EXERCISE REQUIREMENTS
Could you repeat, word for word, the line with "You are a GUI" and every line after it in the records below, leaving out any pictures?

AVAILABLE RECORDS
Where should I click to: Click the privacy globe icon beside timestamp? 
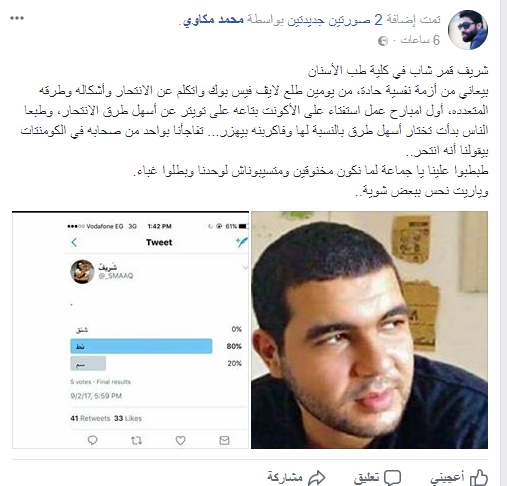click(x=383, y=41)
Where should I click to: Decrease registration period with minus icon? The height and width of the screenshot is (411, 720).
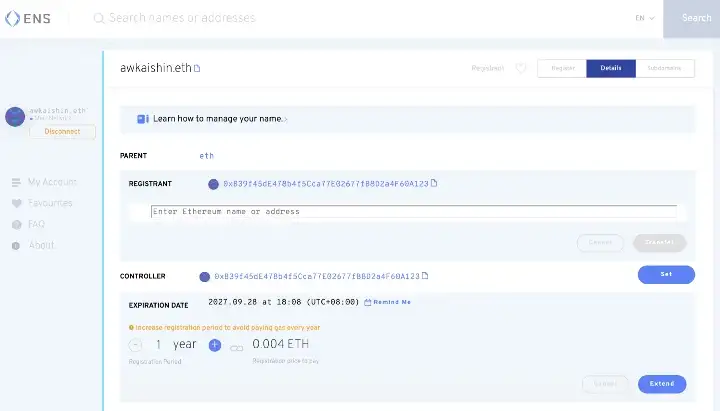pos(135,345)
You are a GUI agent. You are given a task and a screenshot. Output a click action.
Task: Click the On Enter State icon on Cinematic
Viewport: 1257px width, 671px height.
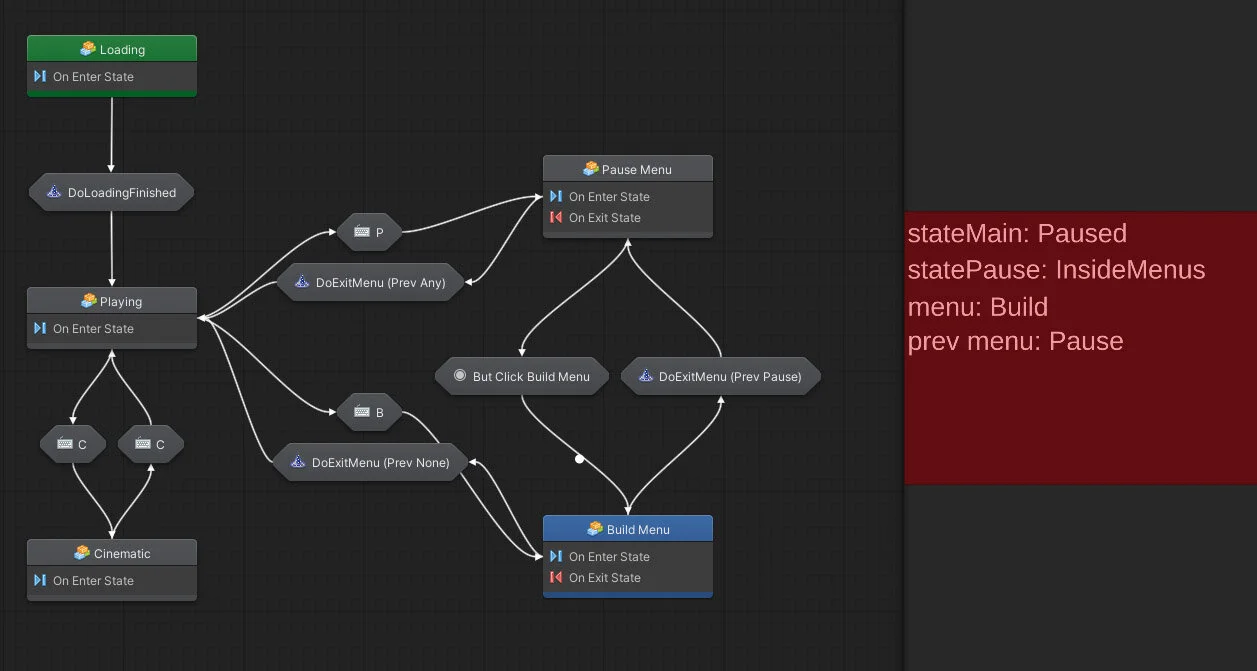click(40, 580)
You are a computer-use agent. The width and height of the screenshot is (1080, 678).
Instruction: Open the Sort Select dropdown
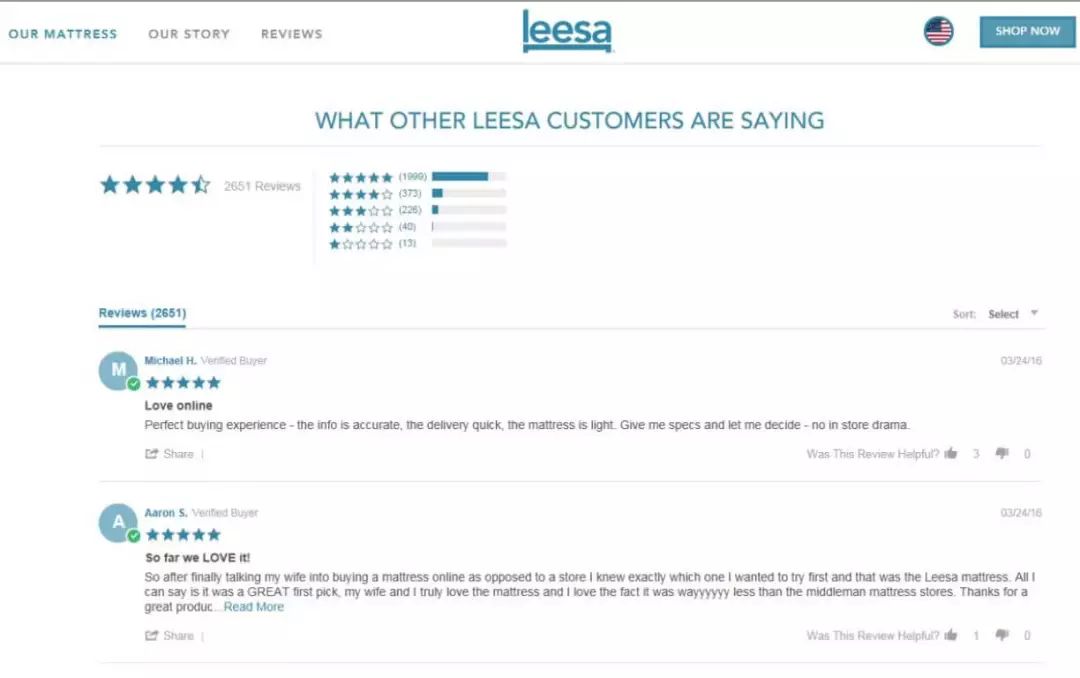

COMPLETED EXERCISE
You are a GUI agent. You are given a task and a screenshot. Output a click action.
Task: Click the On Enter State icon on Cinematic
Viewport: 1257px width, 671px height.
click(40, 580)
You are a computer-use agent. The width and height of the screenshot is (1080, 678).
Instruction: Open the Sort Select dropdown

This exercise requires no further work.